Claude Monet - Impression soleil levant (1872)

Le vide-grenier du dimanche. Deux oeuvres de Claude Monet (1840-1926). Après tout pourquoi s'abstenir, au motif qu'il est célébrissime et qu'à ce titre tout le monde ou presque l'a déjà vu cent fois, de publier encore ce tableau? Impression, soleil levant est une révolution. La ligne d'horizon disparaît dans la brume et les reflets, l'oeuvre baigne dans l'esthétique du flou déjà explorée par l'éblouissant précurseur J.M.W. Turner, découvert par Monet lors de son séjour à Londres en 1870. 

Monet veut peindre l'invisible, "je veux peindre l'air dans lequel se trouve le pont, la maison, le bateau. La beauté de l'air où ils sont, et ce n'est rien d'autre que l'impossible."

C.M. - Bouquet de soleils
(1881)
Le tableau, lorsqu'il est dévoilé à Paris en avril 1874, fait scandale; le critique Louis Leroy, pour s'en moquer, reprend son titre et qualifie Monet et ses amis d'impressionnistes.  Le mouvement Impressionniste est né, et ce tableau marque simplement le passage de la tradition à la modernité. La couleur, écrit Monet, est mon obsession, ma joie et mon tourment.

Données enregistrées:
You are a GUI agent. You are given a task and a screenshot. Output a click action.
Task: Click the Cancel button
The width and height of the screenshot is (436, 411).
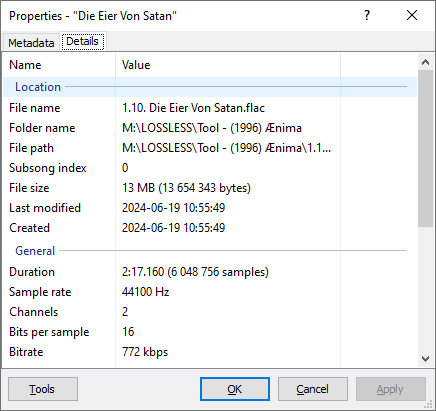313,389
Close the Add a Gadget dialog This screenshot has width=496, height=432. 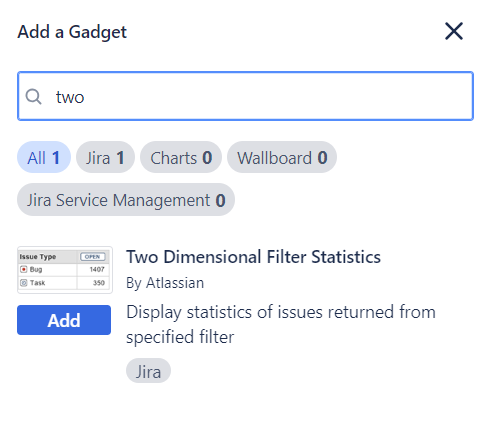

→ À FAIRE:
- a) Répondez à ces questions sur le texte sur Monet :
(i) Dans quelle ville et en quelle année Monet a-t-il découvert Turner ?
(ii) Où et quand le tableau a-t-il été dévoilé ?
(iii) Quel critique a repris le titre du tableau pour s'en moquer ?
- b) Prolongez le texte sur Monet de quelques phrases, en partant de sa dernière phrase.
Les enregistrements ne servent à rien ici.

→ RÉPONSES:
- a)
(i) À Londres, en 1870.
(ii) À Paris, en avril 1874.
(iii) Louis Leroy.

- b)
Quelle oeuvre choisir pour l'accompagner ? La promenade (ou femme à l'ombrelle), Les nympheas, Les coquelicots, ou l'une des sublimes vues de Londres ? En clin d'oeil à un autre géant, je choisis ces tournesols, une oeuvre considérée mineure. 
Alors, ... qui c'est le plus fort ? Monet ou Van Gogh ? Monet bien sûr ! Douze tournesols dans le vase de Van Gogh, alors que j'en compte au moins dix-sept dans celui de Monet ! Alors hein, pouet-pouet ! La critique d'art, c'est tout un art.